This may seem like the mystery language is weakly typed, but in fact the mystery language is Perl, which is strongly typed! Weak typing is the situation where an undefined result occurs because we apply some operation to a type that does not support it. In Perl, the + operator does support the string type. It will convert the string to an integer, if possible (e.g., if it holds all digits). If not, it’ll convert the string to a value of zero. Then it’ll perform the add. So while Perl does perform implicit conversions which might not do what you want, its behavior is never undefined.

Type casting, conversion and coercion

Type casting, conversion and corecion are different ways of explicitly or implicitly changing a value of one data type into another. For example, we can change the type of a variable using static_cast.

void convert() {
  float pi = 3.141;
  cout << static_cast<int>(pi);
}

Often the types you are converting will be related to each other, for instance like float and double. Both types hold real-valued numbers, but double can hold a much wider range of values and have a higher precision relative to float (at the cost of more memory). So in language theory, we say that float is a subtype of double, or alternatively that double is a super type of float.

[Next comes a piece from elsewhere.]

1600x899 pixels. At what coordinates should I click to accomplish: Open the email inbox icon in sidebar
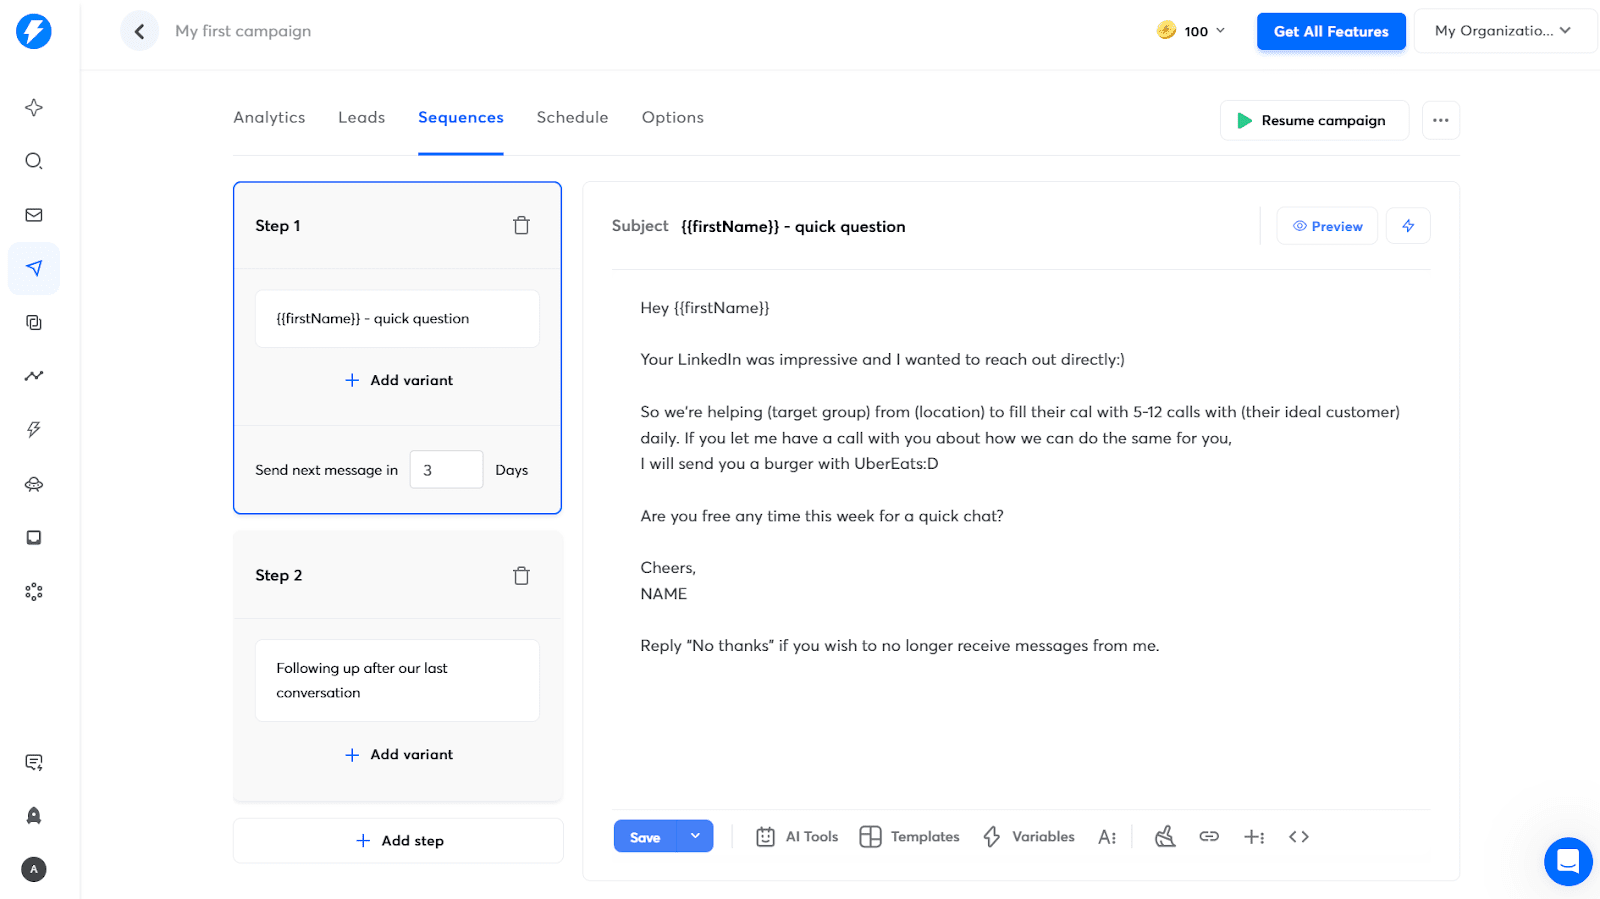(x=34, y=215)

More formally, given two types $T_{sub}$ and $T_{super}$, we say that $T_{sub}$ is a subtype of $T_{super}$ if and only if

• an object of type $T_{sub}$ can be used anywhere that code expects an object of type $T_{super}$.
• every element belonging to the set of values of type $T_{sub}$ is also a member of the set of values of $T_{super}$.

Does this mean int is a subtype of long in C++? Yes! Since all operations that can be performed on a long can also be performed on an int (+, -, *, /, etc.) and every int value is also in the set of long values. What about this example?

class Person { ... };
class Nerd: public Person { ... };

Is Nerd a subtype of Person? Yes, since all operations that can be performed on a Person can also be performed on a Nerd and all Nerds belong to the set of Persons. For a more tricky example, is int a subtype of const int? Yes, because all operations that can be performed on a const int can also be performed on an int and int and const int have the same set of values.

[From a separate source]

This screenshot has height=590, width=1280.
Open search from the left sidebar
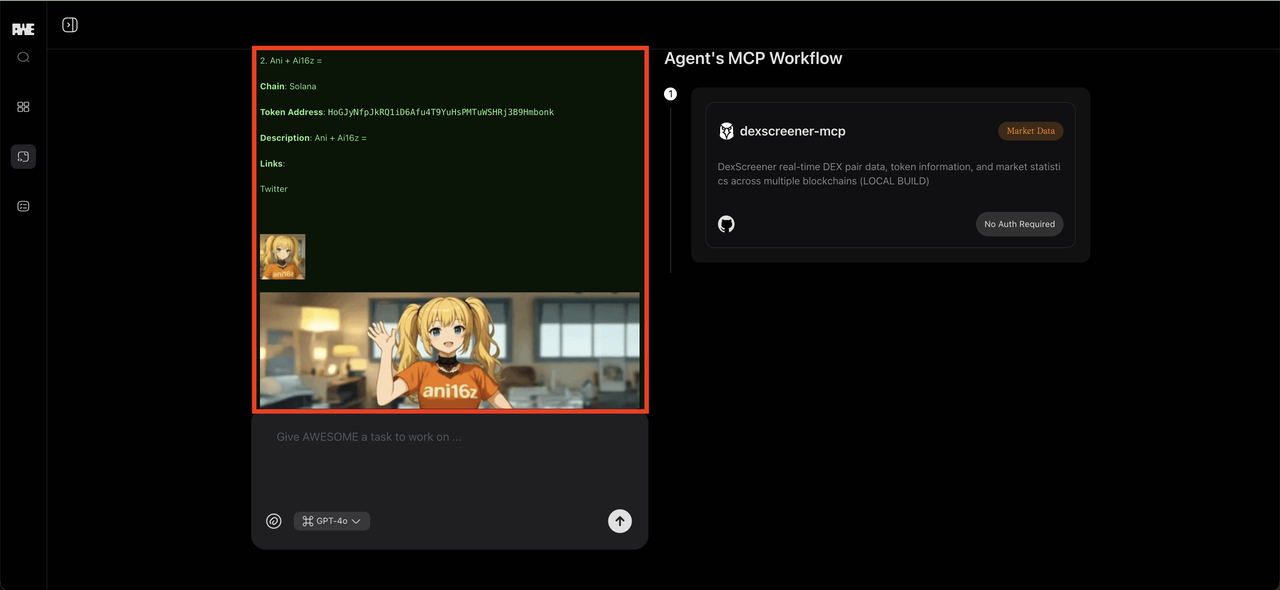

There are two ways of converting between types - conversions and casts

Type conversions

If we generate a whole new value of the new type, we say that we are performing a type conversion. The new value would occupy a different storage location and have a different bit representation.

void convert() {
  float pi = 3.141;
  cout << (int)pi; // 3
}

This is a conversion since the compiler generates a new temporary value of a different type.

Type casts

If to convert a value’s type, we just reinterpret the bits of the original value in a manner consistent with the new type, we say we are performing a type cast. In type casts, no new value is created.

class Person { ... };
class Nerd : public Person { ... };

void cast() {
  Nerd n("Steph",110);
  Person &p = n;
  cout << "Hi " << p.getName();
}

In the above example, p refers to the original Nerd object, but interprets the bits as if it were a Person.

Conversions and casts can be widening or narrowing.

• Widening means the target type is a super type, and can fully represent the source type’s values.
• Narrowing means the target type may lose precision or otherwise fail to represent the source type’s values. The target type could be a subtype (like long and short), or the two types could also have a non-overlapping set of values (like unsigned int and int).

Conversions and casts can also be expliict or implicit.

• An explicit conversion requires the programmer to use explicit syntax to force the conversion/cast
• An implicit conversion (also called coercion) is one which happens without explicit conversion syntax.

An implicit conversion or cast that is widening is called a type promotion.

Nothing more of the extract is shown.